_Written instruction_: Format the lines of the records starting at the line containing "You are a GUI" and ending at the line containing "Image resolution: width=1920", both included, as a JSON list of strings with one string per line and blank lines left out.

_Records for the exercise_:
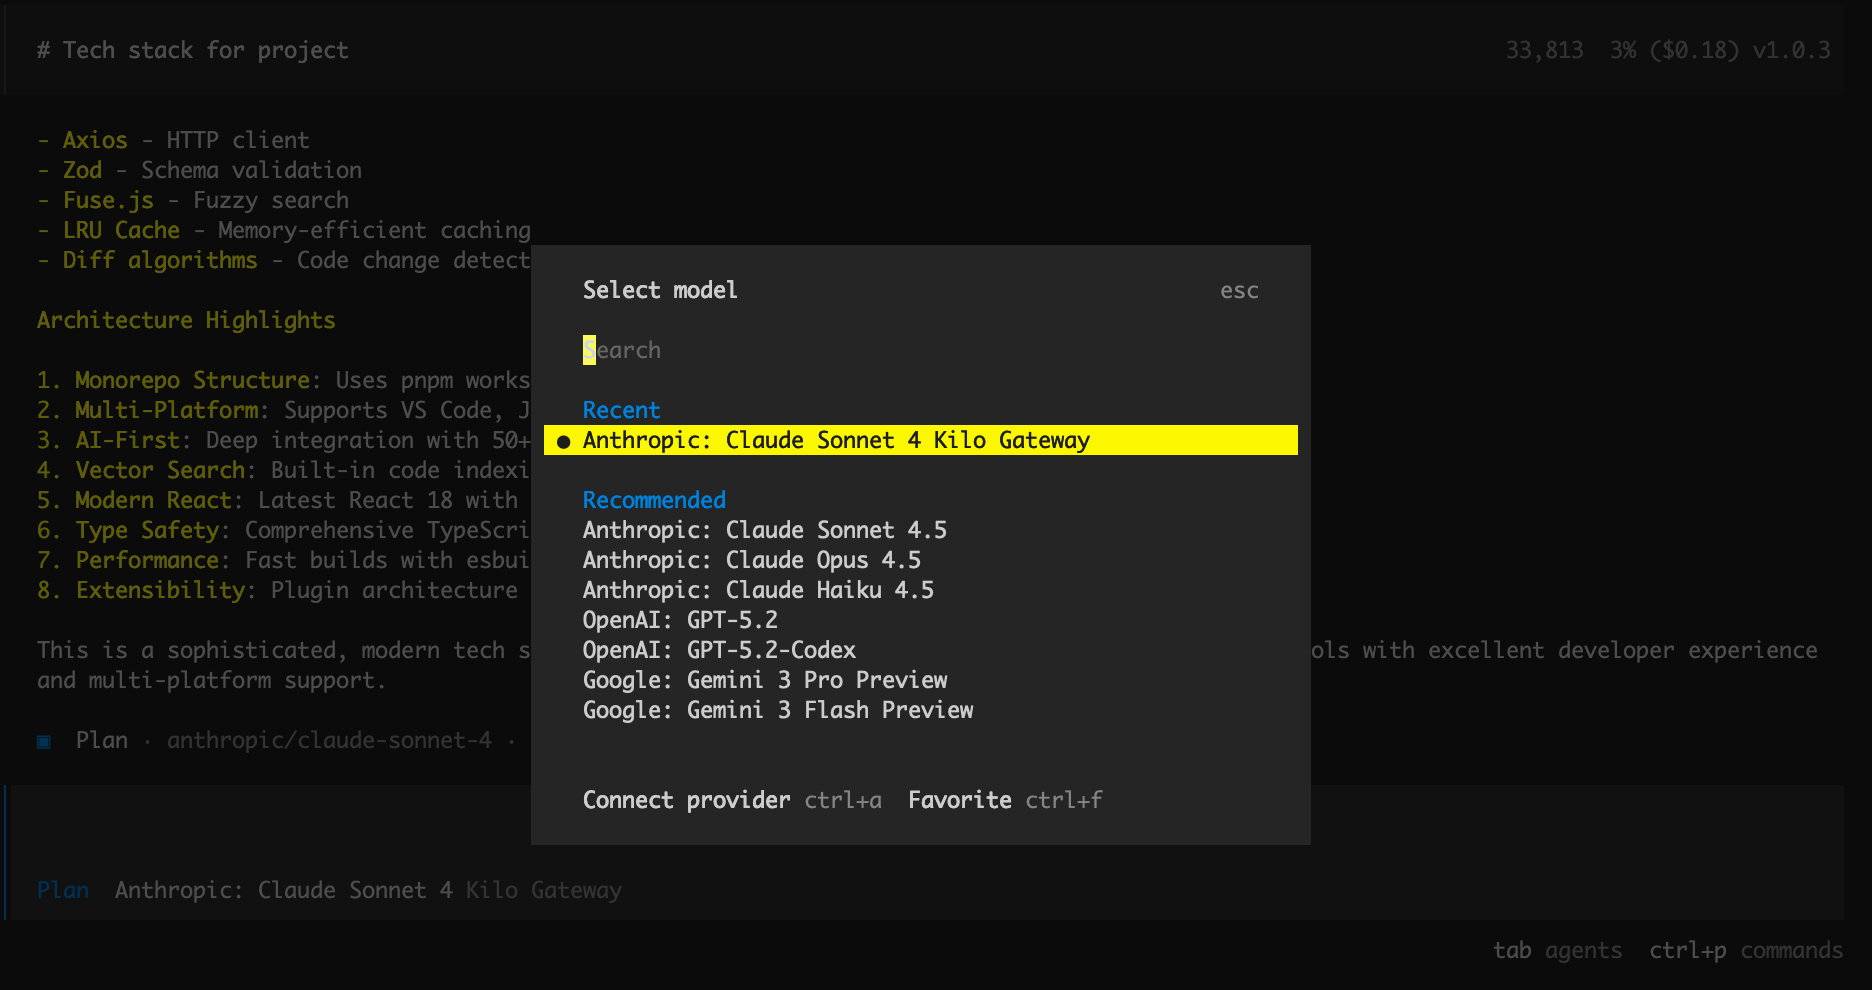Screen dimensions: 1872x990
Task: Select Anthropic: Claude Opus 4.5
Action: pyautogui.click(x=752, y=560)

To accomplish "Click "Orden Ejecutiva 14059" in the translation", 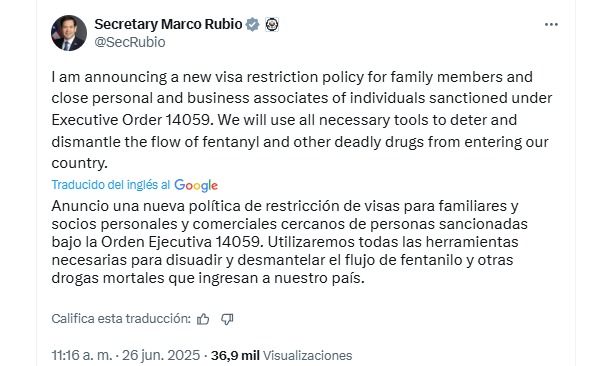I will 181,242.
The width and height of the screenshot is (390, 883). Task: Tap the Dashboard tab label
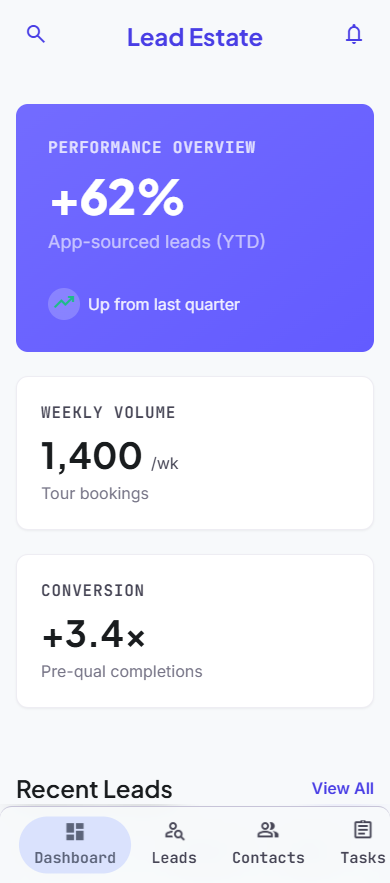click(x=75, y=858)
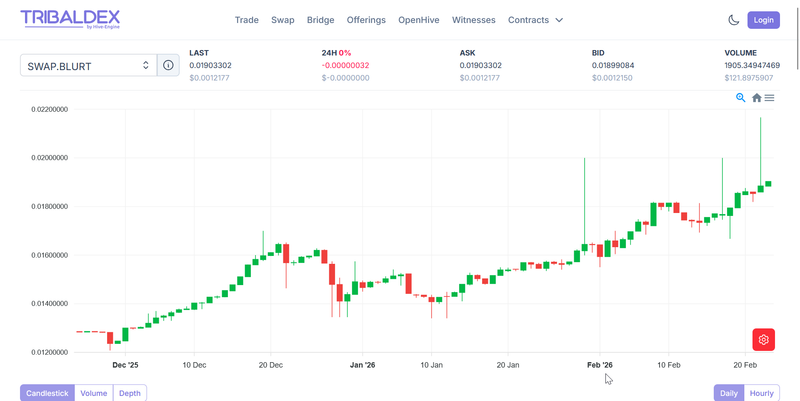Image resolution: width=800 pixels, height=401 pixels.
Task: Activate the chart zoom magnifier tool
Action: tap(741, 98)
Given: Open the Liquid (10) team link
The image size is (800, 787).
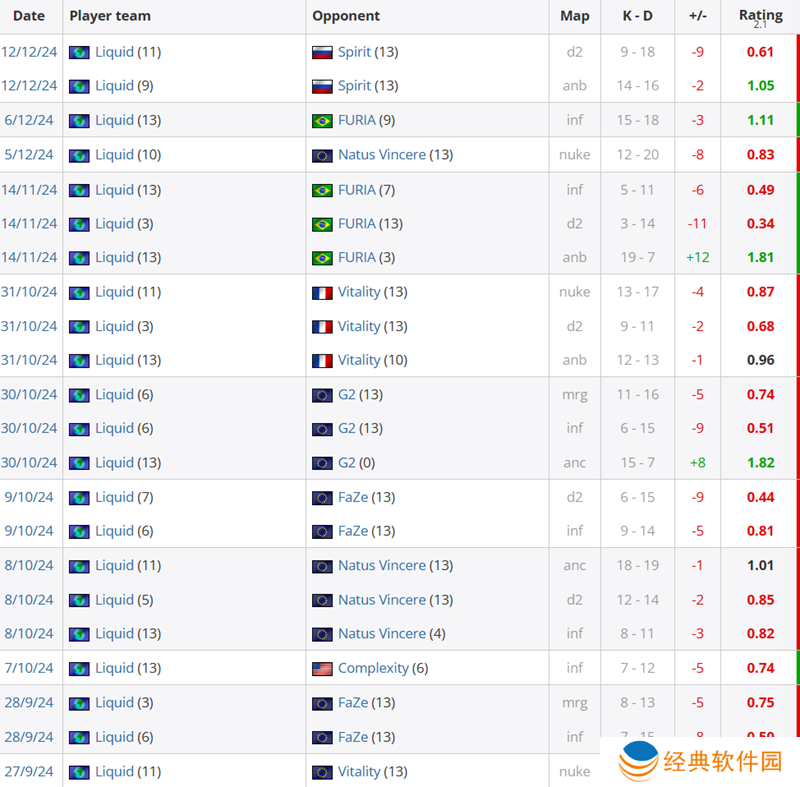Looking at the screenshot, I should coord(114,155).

--

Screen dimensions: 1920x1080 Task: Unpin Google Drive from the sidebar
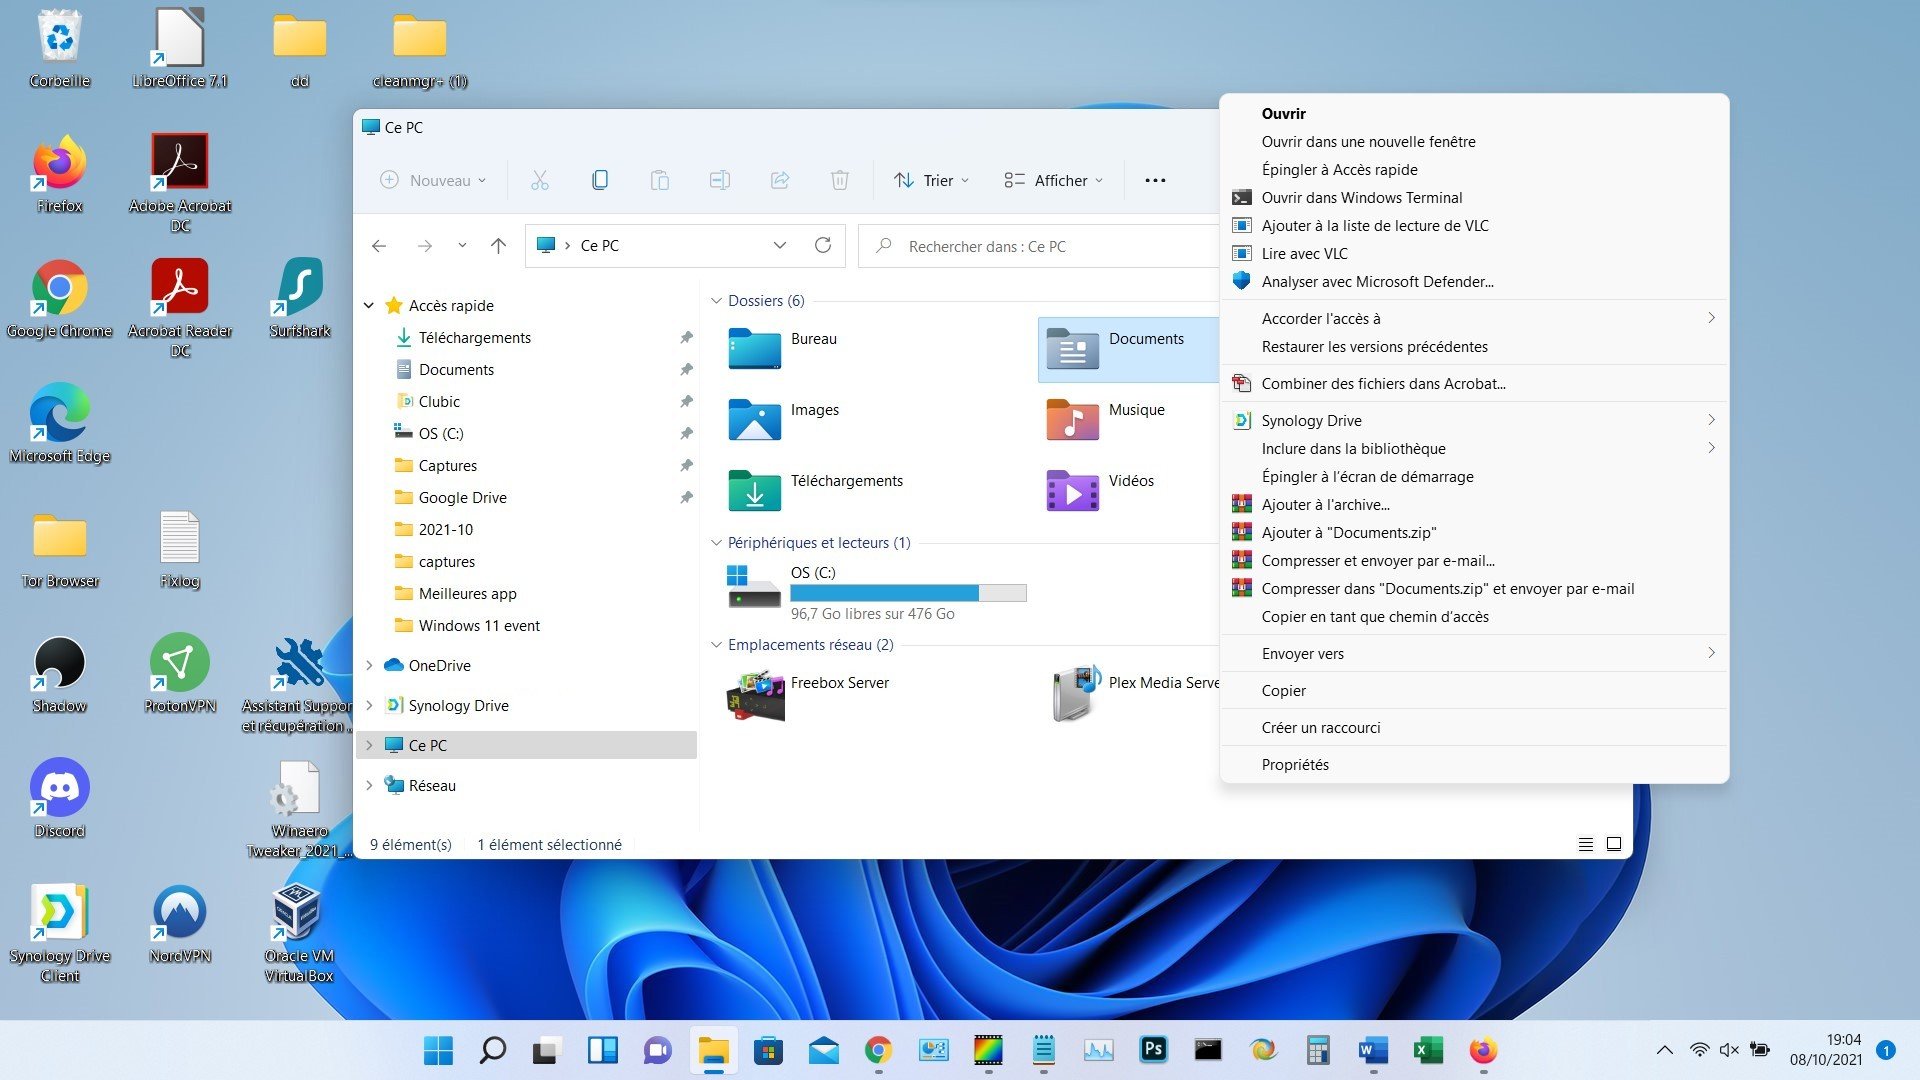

* * *

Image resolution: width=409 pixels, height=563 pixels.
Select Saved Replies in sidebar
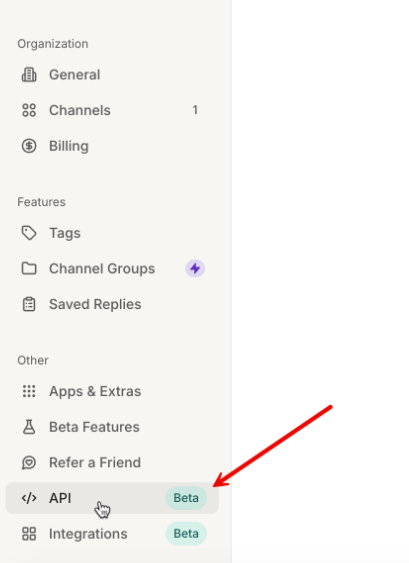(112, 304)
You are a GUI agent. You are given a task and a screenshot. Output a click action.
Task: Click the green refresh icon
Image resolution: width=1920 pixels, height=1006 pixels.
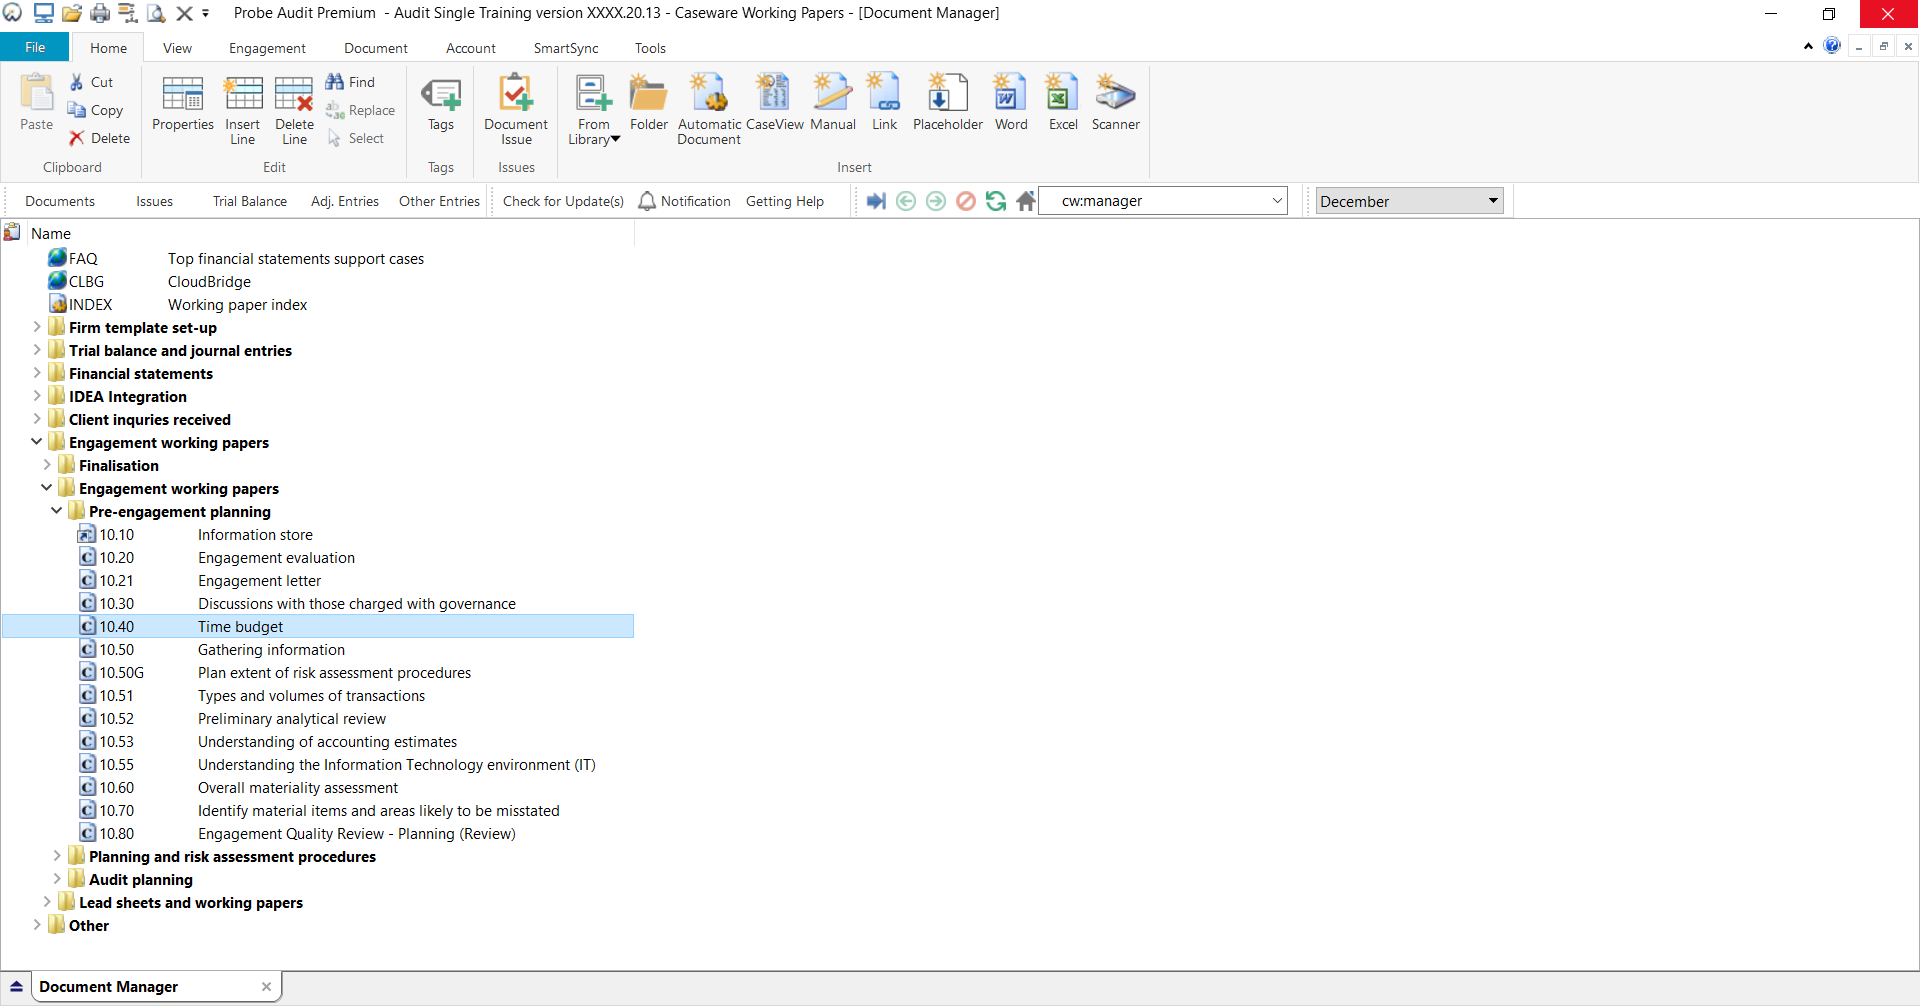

_The reply_:
[
  "You are a GUI agent. You are given a task and a screenshot. Output a click action.",
  "Task: Click the green refresh icon",
  "Image resolution: width=1920 pixels, height=1006 pixels."
]